As per regulations, each part that goes into making a phone is required to go through a stringent and tedious quality check and certification. Sometimes, the total cost of getting a handset cleared is more than or equal to the turnover of their company. Many Indian handset manufacturers are resorting to doing business in the grey market in order to sell phones that are not cleared by the government.
“We make enough money by making phones and selling them at small shops around north India. Our distribution is done through Delhi’s Palika Bazaar. We cannot think about selling in the ‘market’ as the amount to get one phone cleared is simply outrageous. On one occasion, we inquired how much the whole process would take for one of our phones. We were baffled to hear figures of over Rs 40 lakh,” said Balbir Dhillon, who has three phone manufacturing plants around Delhi in Faridabad and Ghaziabad. Dhillon sells his phones under the brand name iMenics.
“Also, if we go that way, we would lose our USP. We offer high-end specs for low cost. If we factor in all the certification costs, the selling price will obviously go up. And at those prices, we cannot hope to compete with Micromax, Samsung, Xiaomi, Gionee and more,” he added.

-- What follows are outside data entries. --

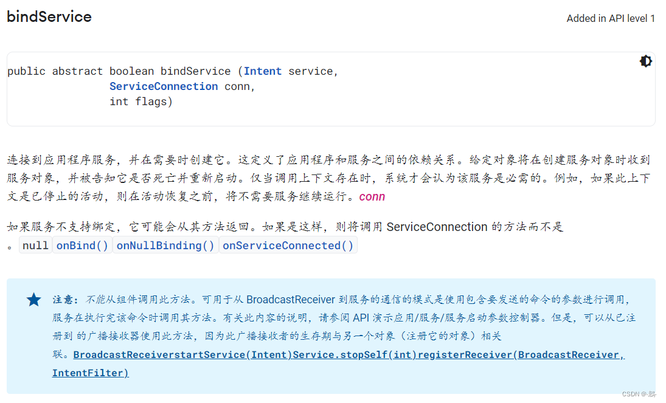
Task: Open the onServiceConnected() method documentation
Action: pyautogui.click(x=288, y=245)
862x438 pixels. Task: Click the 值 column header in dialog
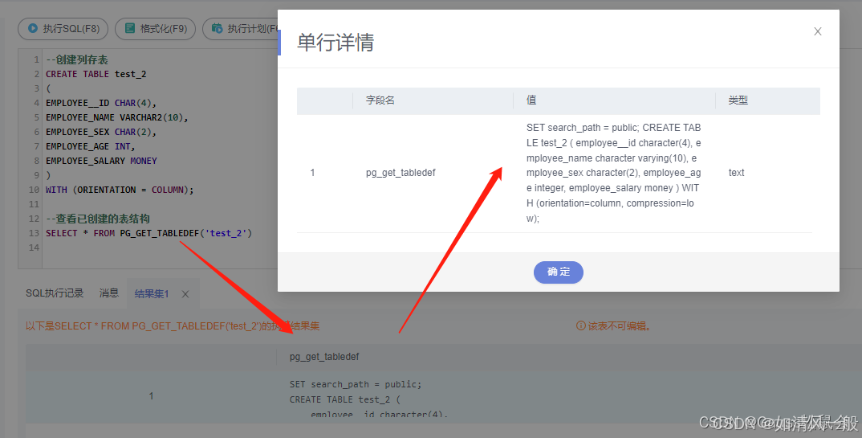531,100
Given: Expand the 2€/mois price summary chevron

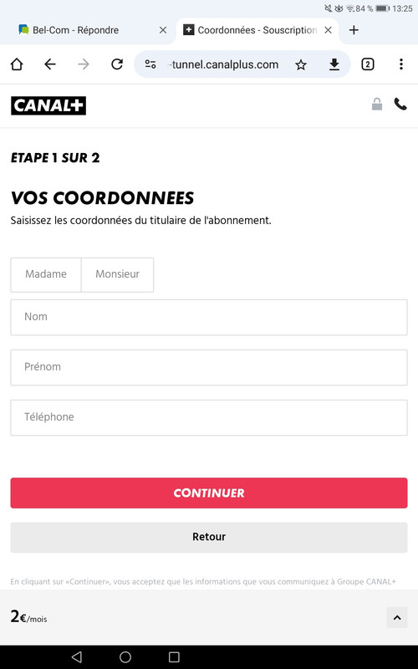Looking at the screenshot, I should point(397,617).
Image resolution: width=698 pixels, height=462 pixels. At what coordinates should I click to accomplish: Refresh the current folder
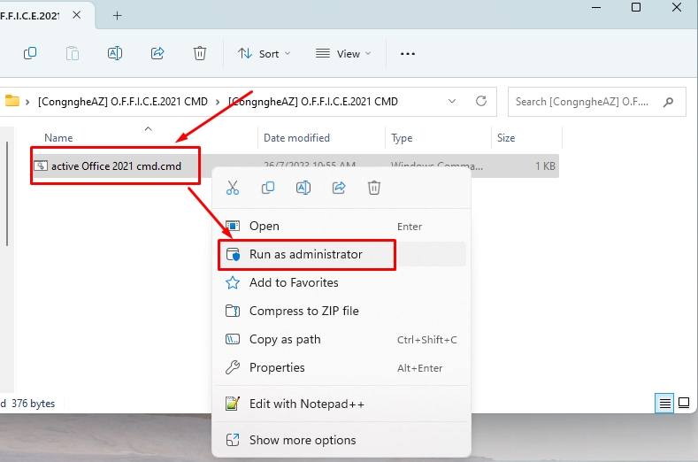(481, 101)
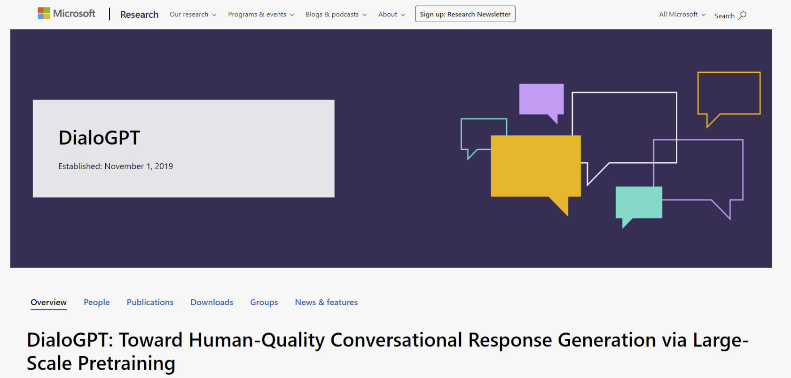Open the Blogs & podcasts dropdown
Viewport: 791px width, 378px height.
tap(336, 15)
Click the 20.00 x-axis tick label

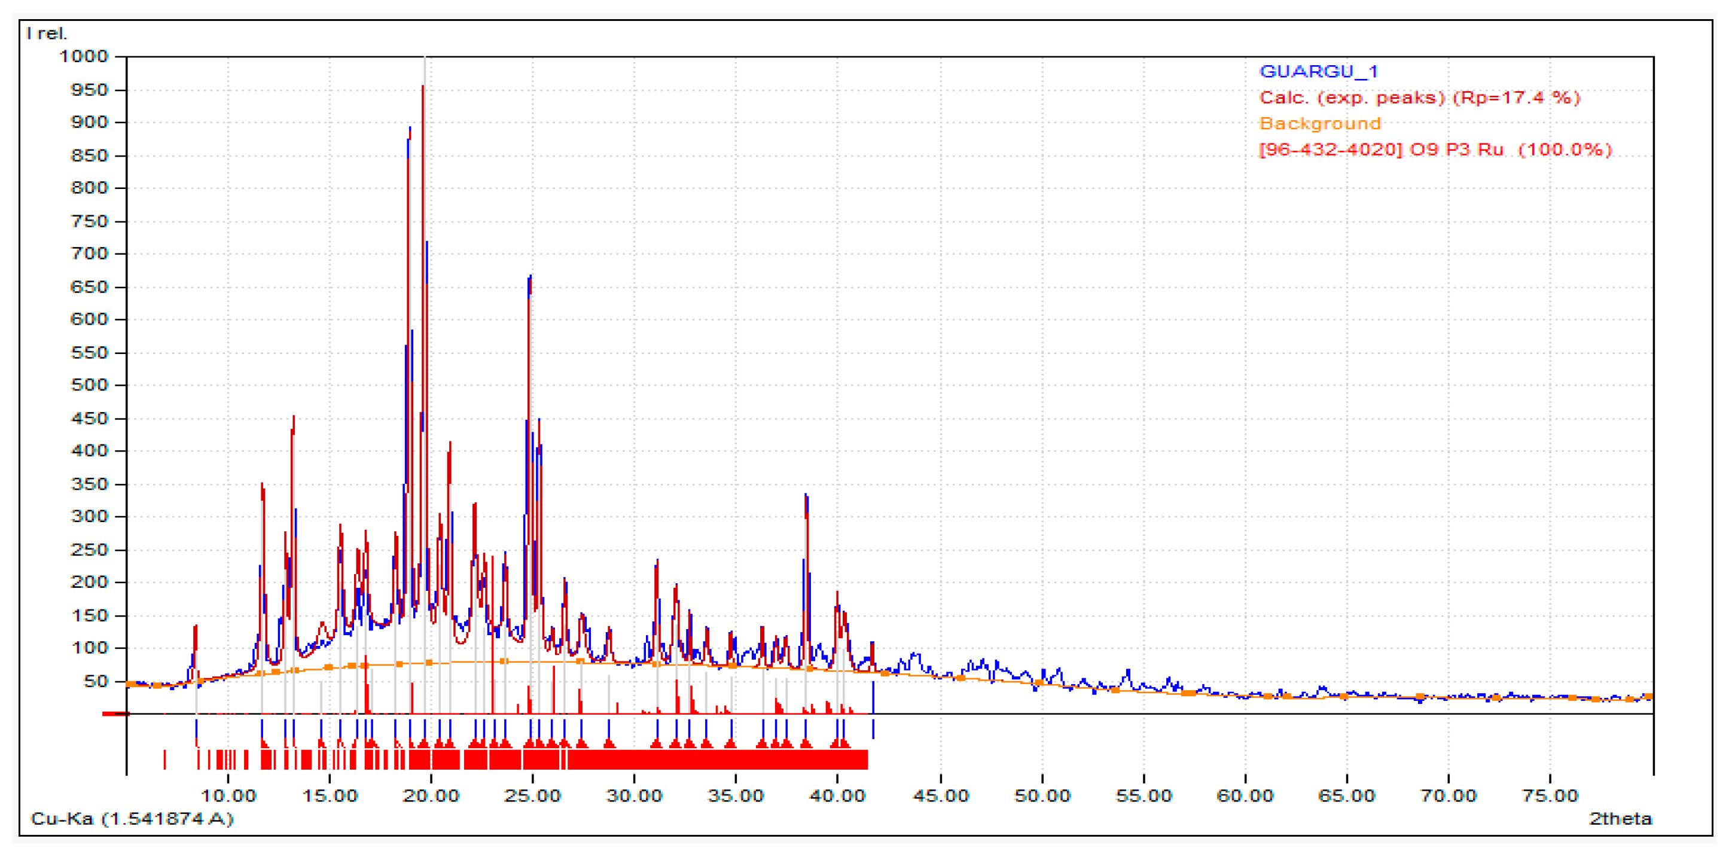430,796
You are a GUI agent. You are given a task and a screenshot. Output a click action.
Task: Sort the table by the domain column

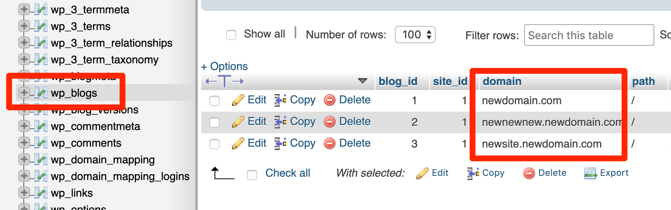point(502,81)
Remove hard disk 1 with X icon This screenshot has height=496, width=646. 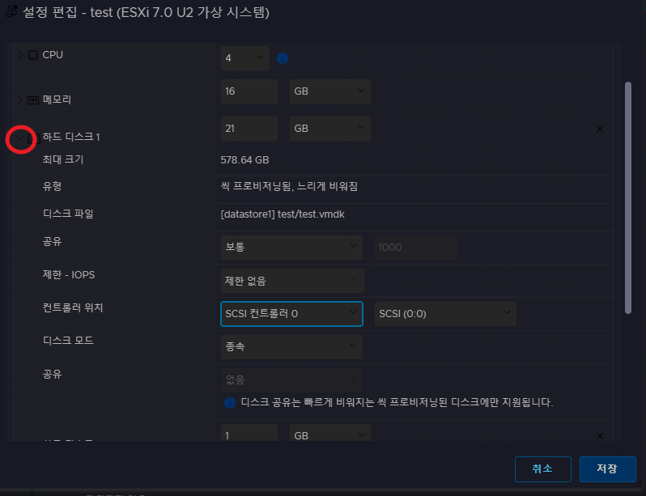point(600,129)
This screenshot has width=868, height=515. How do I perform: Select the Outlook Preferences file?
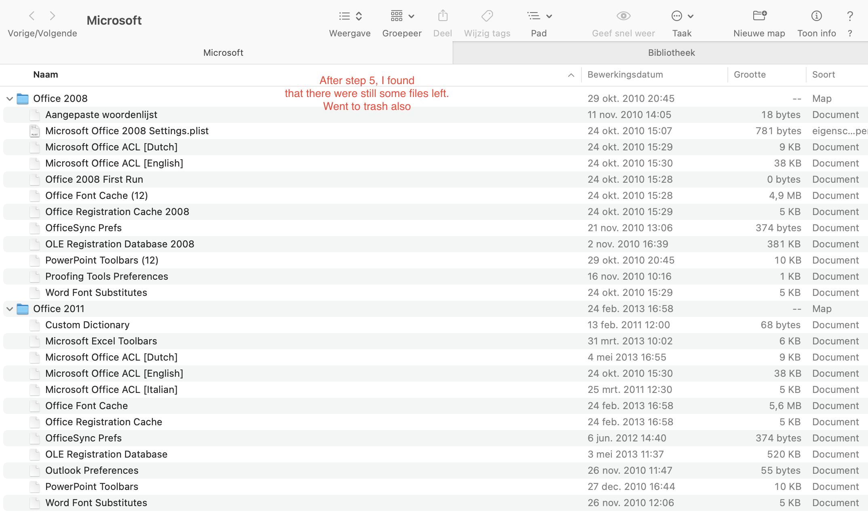(92, 471)
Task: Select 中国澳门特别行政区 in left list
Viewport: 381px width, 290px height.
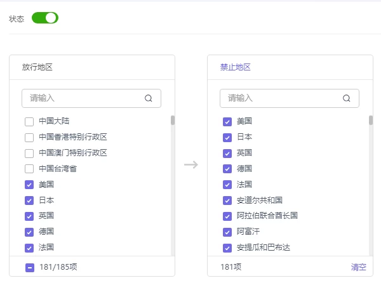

Sumit Ahuja, who runs a phone and gadgets retail shop in Palika Bazaar, said, “Anyone who comes here doesn’t come for brands. They come for good phones at the lowest of prices. And we are able to cater to the demand which is high. The profit margin is also good.”
Looking at it broadly, these tests and certifications are essential. But the costs seem to be the only hurdle in bringing small-time handset manufacturers into the mainstream. Vipul Mehta from ETDC lab of the Standardisation Testing and Quality Certification Directorate said, “The safety and quality testing procedures are not optional. They are necessary to ensure that the people who will be using these products are safe and also that they get quality products for the price they pay.”
“We know that the certification is an arduous task, but these small-time manufacturers are playing with people’s lives. That is why you hear cases of exploding phones and batteries. To ensure safe products to the common people, it is imperative that testing charges are revised,” Mehta added. The rush to “Make in India” by foreign handset companies can be explained by the fact that the duty structure in India is favourable to those who manufacture or assemble in India. While a complete smartphone draws an import duty of 12.5%, its individual components can be imported in as low as 1% duty. So, mobile phone manufacturers are making use of the massive skew in the duty structure. It makes sense for them to “Assemble in India”.
According to Pankaj Mohindroo, national president of the Indian Cellular Association, the Indian handset industry grew to Rs 75,000 crore in 2014. By the end of this fiscal, it is expected to grow to nearly Rs 100,000 crore. There is a massive potential for growth and the companies are looking at India as the base to feed the demand from the rest of South Asia.